I joined Twitter on Sunday, June 22, 2008. I was invited by one of my blog readers to hang out with the cool kids of 2008. Twitter quickly became the most significant way to grow my blog readership. Seventeen years later, much has changed in the social media landscape.
Elon Musk purchased Twitter in 2022 and on July 23, 2023 rebranded the platform as X. That’s when things got weird, and in response SAP and many other companies removed the Twitter/X logo from their website. SAP still maintains accounts on X but only displays Facebook, Instagram, LinkedIn, and YouTube social media icons on their website footer.

SAP’s social media history has been an expanding and contracting of different social media channels, likely following the trajectory of internal politics and organizational changes.
SAP BusinessObjects
March 2012: @BusinessObjects joins Twitter.
Date Unknown: Refers 666 followers to @SAPAnalytics.

SAP Analytics
July 2008: @SAPAnalytics joins Twitter.
December 2022: Refers 72.1K followers to @SAPBTP.

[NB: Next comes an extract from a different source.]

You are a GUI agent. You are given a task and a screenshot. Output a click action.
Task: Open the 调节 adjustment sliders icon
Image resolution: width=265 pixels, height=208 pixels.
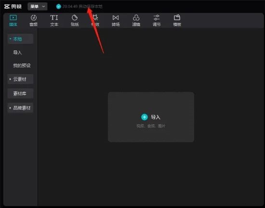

SAP Business Technology Platform
August 2010: @SAPBTP joins Twitter.
July 23, 2023: Twitter rebrands as X.
June 2024: Refers 75.1K followers to @SAP.

SAP
September 2009: @SAP joins Twitter.
Date Unknown: SAP quietly removes Twitter from its website footer. As of this writing, their last tweet was made on June 5, 2024. I’m now getting most of my SAP news from LinkedIn.

X Marks the Dallas
I’m still lurking on X, mostly because of the ease with which WordPress can cross-promote a new blog article across multiple platforms. Earlier this year, I set up a similar profile on Bluesky, which is where many of the Elon haters also set up shop. But I find that I’m using these social networks less and spending more time on LinkedIn. Elon Musk envisions X evolving into an “everything app” similar to WeChat but so far its transformation has been slow.
Twitter, now X, has always an odd duck of a social media platform, beloved by geeks but shunned largely by the mainstream. Seventeen years ago, I found it helpful to follow vendors, authors, and other thought leaders, even if one never tweeted on one’s own. Today, most career-related activity occurs on LinkedIn and I have mixed feelings. Do our postings really add value to LinkedIn? Or clog it up with self-promotion, either for ourselves or our employer?
Which social networks and websites are you using professionally in 2025? Does X still mark the spot?